Nic w sprzęcie nie zmieniałem, tylko dużo myślałem jak jechać - wypowiedzi po IV rundzie MIMW w Pile

Po słabszym początku, Bartosz Zmarzlik bardzo szybko odnalazł się na pilskim torze i w swoich ostatnich trzech gonitwach przyjeżdżał do mety zawsze jako pierwszy, co dało mu zwycięstwo w IV rundzie MIMW w Pile. Z dobrej strony pokazali się także zdobywcy również dwunastu punktów - Marcin Wawrzyniak i Kacper Rogowski.

Bartosz Zmarzlik (Caeleum Stal Gorzów): To moje drugie zwycięstwo w tych zawodach i dwa razy jechałem. W pierwszej rundzie nie jechałem, ale drugą oraz trzecią wygrałem i bardzo się z tego cieszę. Mój brat dał mi dużo podpowiedzi, bo tutaj jeździł i to głównie dzięki jego podpowiedziom nie miałem problemów z torem. Bardzo mu za to dziękuję, bo dużo mi pomaga. W pierwszych biegach ja popełniałem błędy, ale przez cały zawody nic w sprzęcie nie zmieniałem, tylko dużo w sobie myślałem, żeby jechać inaczej po trasie. Zrobiłem to co umiałem i przywiozłem trzy trójki.

Marcin Wawrzyniak (Start Gniezno): Najlepszy występ w mojej karierze, bo robiłem już dwucyfrówki, ale nigdy nie mogłem zrobić dwunastu punktów. Dzisiaj się przełamałem i jestem z tego bardzo zadowolony. Dzięki uprzejmości trenera Szymko mogłem tutaj trenować. Przyjeżdżałem tutaj w wakacje i trenowałem z chłopakami, bardzo mi to dużo dało, zszedłem z przełożeniami i było ok.

Łukasz Sówka (Falubaz Zielona Góra): Miałem szansę na lepszy wynik. Pierwszy bieg wygrałem, później miałem jedynkę, potem znowu trójka i ta ostatnia jedynka trochę pechowa, bo z trenerem myśleliśmy, że będzie równanie, spokojnie sobie wszystko robiliśmy, a tu się okazało, że jedzie bieg. Szybko, szybko i nie zdążyłem wybrać pola, poszedłem jeszcze z Bartkiem na łokcie, on wygrał i gdyby nie ta jedynka, to zawody byłyby udane, ale też nie jest źle. Nie jestem tak doświadczony, żeby na tak dziurawych torach sobie bezproblemowo radzić, ale przyzwyczaiłem się, że tego typu zawody zawsze trwają długo. Na koniec chciałbym serdecznie podziękować moim sponsorom.

Patryk Dolny (Speedway Polonia Piła): Moja "życiówka" i cieszę się, że to właśnie na pilskim torze.
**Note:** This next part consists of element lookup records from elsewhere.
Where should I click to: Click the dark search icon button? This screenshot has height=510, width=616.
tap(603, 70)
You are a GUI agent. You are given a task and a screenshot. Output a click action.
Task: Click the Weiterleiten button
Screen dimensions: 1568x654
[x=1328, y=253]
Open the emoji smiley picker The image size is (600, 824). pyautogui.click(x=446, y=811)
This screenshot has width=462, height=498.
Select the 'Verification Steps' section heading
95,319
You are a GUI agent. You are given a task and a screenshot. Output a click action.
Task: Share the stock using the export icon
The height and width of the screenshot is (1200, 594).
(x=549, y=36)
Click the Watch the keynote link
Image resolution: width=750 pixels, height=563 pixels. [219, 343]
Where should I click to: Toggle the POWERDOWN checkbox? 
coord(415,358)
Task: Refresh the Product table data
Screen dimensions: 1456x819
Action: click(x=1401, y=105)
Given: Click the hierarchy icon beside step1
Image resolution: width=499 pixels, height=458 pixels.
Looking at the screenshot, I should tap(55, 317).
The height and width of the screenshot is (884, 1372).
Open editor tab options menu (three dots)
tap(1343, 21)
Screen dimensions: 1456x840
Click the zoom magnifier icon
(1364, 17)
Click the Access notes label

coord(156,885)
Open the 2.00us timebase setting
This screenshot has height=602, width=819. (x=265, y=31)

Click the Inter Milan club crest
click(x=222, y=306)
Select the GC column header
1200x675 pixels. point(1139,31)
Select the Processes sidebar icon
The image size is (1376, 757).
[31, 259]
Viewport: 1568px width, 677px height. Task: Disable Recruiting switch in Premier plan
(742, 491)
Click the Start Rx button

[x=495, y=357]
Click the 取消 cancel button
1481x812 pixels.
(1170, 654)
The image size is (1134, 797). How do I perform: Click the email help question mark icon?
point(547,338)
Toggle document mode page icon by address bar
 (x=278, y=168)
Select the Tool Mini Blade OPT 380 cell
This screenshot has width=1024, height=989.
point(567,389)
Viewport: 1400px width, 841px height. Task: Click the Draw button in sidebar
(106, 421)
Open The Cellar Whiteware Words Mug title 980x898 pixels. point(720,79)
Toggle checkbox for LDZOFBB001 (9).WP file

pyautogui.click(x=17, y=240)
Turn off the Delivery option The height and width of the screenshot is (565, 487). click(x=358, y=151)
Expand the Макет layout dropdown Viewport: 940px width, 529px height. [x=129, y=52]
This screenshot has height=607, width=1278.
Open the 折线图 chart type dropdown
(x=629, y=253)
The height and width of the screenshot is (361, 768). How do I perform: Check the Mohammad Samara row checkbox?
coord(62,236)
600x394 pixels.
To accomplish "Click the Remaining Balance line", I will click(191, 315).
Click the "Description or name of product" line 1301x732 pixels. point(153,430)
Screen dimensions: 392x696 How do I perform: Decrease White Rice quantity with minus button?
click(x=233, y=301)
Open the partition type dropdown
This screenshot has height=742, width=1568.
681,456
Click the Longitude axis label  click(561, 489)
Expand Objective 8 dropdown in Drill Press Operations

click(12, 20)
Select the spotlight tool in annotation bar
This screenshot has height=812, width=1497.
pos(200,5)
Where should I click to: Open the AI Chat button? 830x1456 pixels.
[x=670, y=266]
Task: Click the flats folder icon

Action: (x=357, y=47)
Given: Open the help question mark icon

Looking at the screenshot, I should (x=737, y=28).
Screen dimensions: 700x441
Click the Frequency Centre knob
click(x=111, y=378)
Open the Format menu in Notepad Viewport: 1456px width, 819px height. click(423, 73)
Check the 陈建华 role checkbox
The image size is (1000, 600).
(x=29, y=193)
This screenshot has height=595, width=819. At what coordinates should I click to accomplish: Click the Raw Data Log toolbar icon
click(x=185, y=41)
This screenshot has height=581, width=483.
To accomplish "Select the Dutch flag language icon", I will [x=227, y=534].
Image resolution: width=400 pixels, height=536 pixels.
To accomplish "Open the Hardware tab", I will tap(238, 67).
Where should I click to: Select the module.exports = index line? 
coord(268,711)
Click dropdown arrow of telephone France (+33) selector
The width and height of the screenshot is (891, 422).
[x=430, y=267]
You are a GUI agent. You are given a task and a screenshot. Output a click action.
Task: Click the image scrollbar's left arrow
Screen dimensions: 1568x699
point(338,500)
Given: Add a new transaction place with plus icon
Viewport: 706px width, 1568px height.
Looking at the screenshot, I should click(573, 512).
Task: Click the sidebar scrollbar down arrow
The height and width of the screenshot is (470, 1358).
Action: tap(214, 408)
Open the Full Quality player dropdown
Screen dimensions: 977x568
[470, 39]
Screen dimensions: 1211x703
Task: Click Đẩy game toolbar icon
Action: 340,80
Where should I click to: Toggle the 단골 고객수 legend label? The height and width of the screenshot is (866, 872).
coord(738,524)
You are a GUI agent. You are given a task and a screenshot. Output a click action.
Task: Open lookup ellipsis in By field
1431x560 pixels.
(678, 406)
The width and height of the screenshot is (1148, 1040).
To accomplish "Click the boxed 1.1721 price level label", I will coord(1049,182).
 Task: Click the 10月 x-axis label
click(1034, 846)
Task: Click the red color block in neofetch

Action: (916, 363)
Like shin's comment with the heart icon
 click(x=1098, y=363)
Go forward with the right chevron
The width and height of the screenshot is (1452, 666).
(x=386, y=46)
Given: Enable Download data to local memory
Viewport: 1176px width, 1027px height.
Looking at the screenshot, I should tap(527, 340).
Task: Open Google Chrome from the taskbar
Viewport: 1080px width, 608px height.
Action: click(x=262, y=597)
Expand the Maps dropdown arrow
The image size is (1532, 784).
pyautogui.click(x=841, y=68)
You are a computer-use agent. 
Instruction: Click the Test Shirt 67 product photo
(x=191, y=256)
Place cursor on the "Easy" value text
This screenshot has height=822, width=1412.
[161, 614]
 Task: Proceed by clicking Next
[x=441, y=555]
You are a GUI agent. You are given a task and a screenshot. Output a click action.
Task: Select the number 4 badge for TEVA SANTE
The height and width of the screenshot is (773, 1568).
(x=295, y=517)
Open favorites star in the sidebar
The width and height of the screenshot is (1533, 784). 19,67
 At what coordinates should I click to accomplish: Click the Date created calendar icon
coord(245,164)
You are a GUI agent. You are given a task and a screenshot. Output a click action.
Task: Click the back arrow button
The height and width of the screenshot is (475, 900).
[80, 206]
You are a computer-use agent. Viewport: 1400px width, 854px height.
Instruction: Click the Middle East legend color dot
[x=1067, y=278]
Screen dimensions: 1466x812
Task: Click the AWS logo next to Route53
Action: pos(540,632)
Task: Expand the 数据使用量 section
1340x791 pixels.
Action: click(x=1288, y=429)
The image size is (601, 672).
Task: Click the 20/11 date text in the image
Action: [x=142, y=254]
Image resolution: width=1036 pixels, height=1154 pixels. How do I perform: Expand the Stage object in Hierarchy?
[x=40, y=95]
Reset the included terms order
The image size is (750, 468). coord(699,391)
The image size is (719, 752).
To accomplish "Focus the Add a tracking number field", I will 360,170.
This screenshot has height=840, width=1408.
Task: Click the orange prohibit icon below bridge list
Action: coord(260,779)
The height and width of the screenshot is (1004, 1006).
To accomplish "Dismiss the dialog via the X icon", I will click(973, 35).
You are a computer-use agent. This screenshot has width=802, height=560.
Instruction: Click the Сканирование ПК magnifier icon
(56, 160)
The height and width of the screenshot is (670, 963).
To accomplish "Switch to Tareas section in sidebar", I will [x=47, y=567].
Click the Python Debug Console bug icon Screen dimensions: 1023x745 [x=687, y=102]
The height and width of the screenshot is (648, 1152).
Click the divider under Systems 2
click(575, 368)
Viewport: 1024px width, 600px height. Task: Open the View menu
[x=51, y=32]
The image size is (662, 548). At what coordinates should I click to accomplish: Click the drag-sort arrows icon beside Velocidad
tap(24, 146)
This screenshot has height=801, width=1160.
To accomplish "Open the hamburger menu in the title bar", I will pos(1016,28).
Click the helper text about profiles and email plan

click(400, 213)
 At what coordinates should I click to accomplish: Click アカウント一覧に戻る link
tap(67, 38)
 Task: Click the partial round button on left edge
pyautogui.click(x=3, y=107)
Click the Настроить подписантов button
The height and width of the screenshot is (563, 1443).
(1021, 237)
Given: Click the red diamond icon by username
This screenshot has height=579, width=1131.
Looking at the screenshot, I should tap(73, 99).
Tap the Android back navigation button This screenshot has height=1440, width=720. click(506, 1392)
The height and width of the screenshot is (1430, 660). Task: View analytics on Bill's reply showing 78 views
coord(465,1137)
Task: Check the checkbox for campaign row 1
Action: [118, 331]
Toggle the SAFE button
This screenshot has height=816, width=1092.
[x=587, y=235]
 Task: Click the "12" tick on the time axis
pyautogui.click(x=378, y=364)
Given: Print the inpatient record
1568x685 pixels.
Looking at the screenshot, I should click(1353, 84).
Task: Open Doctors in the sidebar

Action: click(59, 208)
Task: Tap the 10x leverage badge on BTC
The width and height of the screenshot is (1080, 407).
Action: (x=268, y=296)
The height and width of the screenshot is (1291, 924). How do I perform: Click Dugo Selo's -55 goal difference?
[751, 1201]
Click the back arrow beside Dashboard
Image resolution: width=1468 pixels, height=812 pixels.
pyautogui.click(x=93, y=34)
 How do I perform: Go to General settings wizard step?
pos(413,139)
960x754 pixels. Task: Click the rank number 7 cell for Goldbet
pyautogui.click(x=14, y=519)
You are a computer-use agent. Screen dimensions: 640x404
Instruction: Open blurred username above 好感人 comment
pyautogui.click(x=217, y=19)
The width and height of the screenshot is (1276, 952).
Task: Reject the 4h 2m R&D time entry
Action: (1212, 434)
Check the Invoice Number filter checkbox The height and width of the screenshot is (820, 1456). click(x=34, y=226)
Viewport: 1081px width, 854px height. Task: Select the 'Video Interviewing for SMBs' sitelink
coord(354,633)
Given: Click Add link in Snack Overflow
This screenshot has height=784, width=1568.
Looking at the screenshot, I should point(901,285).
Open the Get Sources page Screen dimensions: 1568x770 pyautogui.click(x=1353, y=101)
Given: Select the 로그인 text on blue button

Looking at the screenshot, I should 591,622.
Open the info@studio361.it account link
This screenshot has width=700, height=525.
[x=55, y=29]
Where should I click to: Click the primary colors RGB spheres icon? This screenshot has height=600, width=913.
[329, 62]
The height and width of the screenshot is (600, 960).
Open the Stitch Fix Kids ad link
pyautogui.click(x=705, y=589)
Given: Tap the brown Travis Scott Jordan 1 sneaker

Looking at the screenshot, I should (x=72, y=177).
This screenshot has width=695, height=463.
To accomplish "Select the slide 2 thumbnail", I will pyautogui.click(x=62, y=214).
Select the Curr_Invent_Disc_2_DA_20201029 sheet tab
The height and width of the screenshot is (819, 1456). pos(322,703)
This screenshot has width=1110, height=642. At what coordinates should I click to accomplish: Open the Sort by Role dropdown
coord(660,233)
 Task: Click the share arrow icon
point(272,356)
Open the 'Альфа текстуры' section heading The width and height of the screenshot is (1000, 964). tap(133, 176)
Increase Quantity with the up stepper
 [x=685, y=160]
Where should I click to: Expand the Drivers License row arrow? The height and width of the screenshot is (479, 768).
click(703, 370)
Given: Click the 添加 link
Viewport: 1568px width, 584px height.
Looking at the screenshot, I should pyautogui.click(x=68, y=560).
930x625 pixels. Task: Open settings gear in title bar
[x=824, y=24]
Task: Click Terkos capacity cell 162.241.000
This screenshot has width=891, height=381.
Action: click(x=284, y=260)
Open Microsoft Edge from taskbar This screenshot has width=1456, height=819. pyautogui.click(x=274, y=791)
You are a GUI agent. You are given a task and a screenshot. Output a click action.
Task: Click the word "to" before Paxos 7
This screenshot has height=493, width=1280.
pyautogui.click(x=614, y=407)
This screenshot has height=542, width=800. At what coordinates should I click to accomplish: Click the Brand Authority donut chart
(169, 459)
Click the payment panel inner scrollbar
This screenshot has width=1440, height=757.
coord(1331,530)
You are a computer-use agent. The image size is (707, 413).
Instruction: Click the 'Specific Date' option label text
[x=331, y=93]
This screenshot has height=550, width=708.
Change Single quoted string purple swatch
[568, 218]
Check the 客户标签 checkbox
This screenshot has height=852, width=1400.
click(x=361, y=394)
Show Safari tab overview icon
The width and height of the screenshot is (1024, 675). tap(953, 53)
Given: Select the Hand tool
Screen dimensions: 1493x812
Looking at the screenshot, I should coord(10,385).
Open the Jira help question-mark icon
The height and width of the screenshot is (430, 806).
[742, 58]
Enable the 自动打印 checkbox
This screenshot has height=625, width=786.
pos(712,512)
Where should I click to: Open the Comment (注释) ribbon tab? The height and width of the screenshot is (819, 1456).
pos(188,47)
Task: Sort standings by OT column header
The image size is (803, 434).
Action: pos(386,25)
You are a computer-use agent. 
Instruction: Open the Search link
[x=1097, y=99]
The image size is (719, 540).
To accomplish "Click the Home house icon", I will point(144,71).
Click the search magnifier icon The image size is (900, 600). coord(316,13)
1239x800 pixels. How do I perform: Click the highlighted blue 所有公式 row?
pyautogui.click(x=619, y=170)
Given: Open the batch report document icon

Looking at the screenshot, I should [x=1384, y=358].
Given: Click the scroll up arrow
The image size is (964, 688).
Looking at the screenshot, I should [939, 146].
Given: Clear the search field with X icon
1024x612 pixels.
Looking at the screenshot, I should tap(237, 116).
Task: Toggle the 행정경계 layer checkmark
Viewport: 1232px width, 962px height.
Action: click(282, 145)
Zabrakło trochę sprzętu i trochę objeżdżenia do lepszego wyniku, ale jestem bardzo zadowolony. Dopiero się dowiaduję, że dostałem ostrzeżenie. Trochę mnie pociągnęło, wjechałem w kolegę i co mogę zrobić? Taki jest żużel. Chciałbym bardzo podziękować moim sponsorom - Panu Bronkowi Rydwańskiemu, firmie Opel Jabłoński, a także Panu Wiesławowi Szymaszkowi, który ufundował dla mnie nową oponę na te zawody. W takiej sytuacji w jakiej jest mój klub pomoc sponsorów jest bardzo, bardzo przydatna, dlatego jeszcze raz dziękuję.

Cyprian Szymko (Speedway Polonia Piła): W zasadzie moja lepsza jazda to tylko sprzęt. Przestałem odstawać na tak bardzo dużo i teraz mam jeden silnik, który bardzo fajnie jedzie. W lidze jechałem na pożyczonym, potem w finale MDMP na swoim. W MIMW miałem pożyczony silnik i był bardzo dobry. Po prostu czasami tak jest, że nie wszystko do końca pasuje, dużo błędów i przez to tak wyszło. W sumie w MIMW całkiem nieźle się pokazałem, dużo walczyłem, ale nie do końca udawało się przechodzić tych rywali. Walczyłem do końca i takie zawody dużo dają. Dla mnie było troszeczkę za twardo, trzeba było się z kółka na kółko napędzać, a ja byłem niecierpliwy. Doszedłem rywala i chciałem już, od razu go wyprzedzić, a przez to traciłem nadrobiony dystans.